--- SUPPLIED DATA ---

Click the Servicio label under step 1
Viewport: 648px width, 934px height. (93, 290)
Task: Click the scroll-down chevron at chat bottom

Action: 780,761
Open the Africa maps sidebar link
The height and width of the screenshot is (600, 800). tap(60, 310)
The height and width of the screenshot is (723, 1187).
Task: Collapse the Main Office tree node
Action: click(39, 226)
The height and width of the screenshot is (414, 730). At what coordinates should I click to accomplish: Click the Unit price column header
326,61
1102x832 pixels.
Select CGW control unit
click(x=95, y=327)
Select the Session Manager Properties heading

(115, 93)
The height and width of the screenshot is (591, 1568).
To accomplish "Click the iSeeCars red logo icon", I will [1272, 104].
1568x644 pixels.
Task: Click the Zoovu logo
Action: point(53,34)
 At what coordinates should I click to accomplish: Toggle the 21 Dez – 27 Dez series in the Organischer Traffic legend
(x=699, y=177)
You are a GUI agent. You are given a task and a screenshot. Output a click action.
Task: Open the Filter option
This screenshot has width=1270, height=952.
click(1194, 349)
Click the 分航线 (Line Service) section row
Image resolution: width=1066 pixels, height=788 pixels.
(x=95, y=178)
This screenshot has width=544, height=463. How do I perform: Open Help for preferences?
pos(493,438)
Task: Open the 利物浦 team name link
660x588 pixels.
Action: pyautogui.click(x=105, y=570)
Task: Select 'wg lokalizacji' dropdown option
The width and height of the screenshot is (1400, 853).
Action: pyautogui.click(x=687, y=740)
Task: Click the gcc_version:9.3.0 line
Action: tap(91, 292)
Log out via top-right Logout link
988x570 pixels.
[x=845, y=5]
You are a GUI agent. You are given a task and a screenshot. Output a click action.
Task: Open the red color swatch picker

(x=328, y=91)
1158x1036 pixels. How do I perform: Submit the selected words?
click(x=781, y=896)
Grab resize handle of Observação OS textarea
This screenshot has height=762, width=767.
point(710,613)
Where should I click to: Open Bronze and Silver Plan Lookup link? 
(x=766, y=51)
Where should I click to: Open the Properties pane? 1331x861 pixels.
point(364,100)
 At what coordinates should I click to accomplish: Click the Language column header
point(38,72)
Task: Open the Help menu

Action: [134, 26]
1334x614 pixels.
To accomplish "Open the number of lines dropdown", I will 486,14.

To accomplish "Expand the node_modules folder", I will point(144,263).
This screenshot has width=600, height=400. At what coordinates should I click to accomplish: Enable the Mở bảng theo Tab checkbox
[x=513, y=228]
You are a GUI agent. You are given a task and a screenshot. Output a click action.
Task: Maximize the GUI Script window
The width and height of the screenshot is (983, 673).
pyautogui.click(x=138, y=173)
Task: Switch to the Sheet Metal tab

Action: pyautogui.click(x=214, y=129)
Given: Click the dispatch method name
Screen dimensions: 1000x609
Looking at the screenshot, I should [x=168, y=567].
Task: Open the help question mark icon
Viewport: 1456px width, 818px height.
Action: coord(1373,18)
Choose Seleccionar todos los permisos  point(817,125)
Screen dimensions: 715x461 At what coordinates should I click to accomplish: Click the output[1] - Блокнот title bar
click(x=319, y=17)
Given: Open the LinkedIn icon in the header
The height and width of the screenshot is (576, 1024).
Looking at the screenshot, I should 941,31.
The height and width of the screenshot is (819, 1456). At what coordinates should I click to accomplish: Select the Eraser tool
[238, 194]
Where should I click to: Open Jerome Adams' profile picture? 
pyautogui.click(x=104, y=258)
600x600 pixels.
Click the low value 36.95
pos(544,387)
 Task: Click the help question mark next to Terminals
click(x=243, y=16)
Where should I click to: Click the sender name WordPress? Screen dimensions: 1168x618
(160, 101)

---

* [ACTION ITEM]:
Every line of the data above should be reproduced word for word.

* [ANSWER TO THIS PROBLEM]:
Click the Servicio label under step 1
Viewport: 648px width, 934px height. (93, 290)
Task: Click the scroll-down chevron at chat bottom

Action: 780,761
Open the Africa maps sidebar link
The height and width of the screenshot is (600, 800). tap(60, 310)
The height and width of the screenshot is (723, 1187).
Task: Collapse the Main Office tree node
Action: click(39, 226)
The height and width of the screenshot is (414, 730). At what coordinates should I click to accomplish: Click the Unit price column header
326,61
1102x832 pixels.
Select CGW control unit
click(x=95, y=327)
Select the Session Manager Properties heading

(115, 93)
The height and width of the screenshot is (591, 1568).
To accomplish "Click the iSeeCars red logo icon", I will [1272, 104].
1568x644 pixels.
Task: Click the Zoovu logo
Action: point(53,34)
 At what coordinates should I click to accomplish: Toggle the 21 Dez – 27 Dez series in the Organischer Traffic legend
(x=699, y=177)
You are a GUI agent. You are given a task and a screenshot. Output a click action.
Task: Open the Filter option
This screenshot has width=1270, height=952.
click(1194, 349)
Click the 分航线 (Line Service) section row
Image resolution: width=1066 pixels, height=788 pixels.
(x=95, y=178)
This screenshot has width=544, height=463. How do I perform: Open Help for preferences?
pos(493,438)
Task: Open the 利物浦 team name link
660x588 pixels.
Action: pyautogui.click(x=105, y=570)
Task: Select 'wg lokalizacji' dropdown option
The width and height of the screenshot is (1400, 853).
Action: pyautogui.click(x=687, y=740)
Task: Click the gcc_version:9.3.0 line
Action: tap(91, 292)
Log out via top-right Logout link
988x570 pixels.
[x=845, y=5]
You are a GUI agent. You are given a task and a screenshot. Output a click action.
Task: Open the red color swatch picker

(x=328, y=91)
1158x1036 pixels. How do I perform: Submit the selected words?
click(x=781, y=896)
Grab resize handle of Observação OS textarea
This screenshot has height=762, width=767.
point(710,613)
Where should I click to: Open Bronze and Silver Plan Lookup link? 
(x=766, y=51)
Where should I click to: Open the Properties pane? 1331x861 pixels.
point(364,100)
 At what coordinates should I click to accomplish: Click the Language column header
point(38,72)
Task: Open the Help menu

Action: [134, 26]
1334x614 pixels.
To accomplish "Open the number of lines dropdown", I will 486,14.

To accomplish "Expand the node_modules folder", I will point(144,263).
This screenshot has width=600, height=400. At what coordinates should I click to accomplish: Enable the Mở bảng theo Tab checkbox
[x=513, y=228]
You are a GUI agent. You are given a task and a screenshot. Output a click action.
Task: Maximize the GUI Script window
The width and height of the screenshot is (983, 673).
pyautogui.click(x=138, y=173)
Task: Switch to the Sheet Metal tab

Action: pyautogui.click(x=214, y=129)
Given: Click the dispatch method name
Screen dimensions: 1000x609
Looking at the screenshot, I should [x=168, y=567].
Task: Open the help question mark icon
Viewport: 1456px width, 818px height.
Action: coord(1373,18)
Choose Seleccionar todos los permisos  point(817,125)
Screen dimensions: 715x461 At what coordinates should I click to accomplish: Click the output[1] - Блокнот title bar
click(x=319, y=17)
Given: Open the LinkedIn icon in the header
The height and width of the screenshot is (576, 1024).
Looking at the screenshot, I should 941,31.
The height and width of the screenshot is (819, 1456). At what coordinates should I click to accomplish: Select the Eraser tool
[238, 194]
Where should I click to: Open Jerome Adams' profile picture? 
pyautogui.click(x=104, y=258)
600x600 pixels.
Click the low value 36.95
pos(544,387)
 Task: Click the help question mark next to Terminals
click(x=243, y=16)
Where should I click to: Click the sender name WordPress? Screen dimensions: 1168x618
(160, 101)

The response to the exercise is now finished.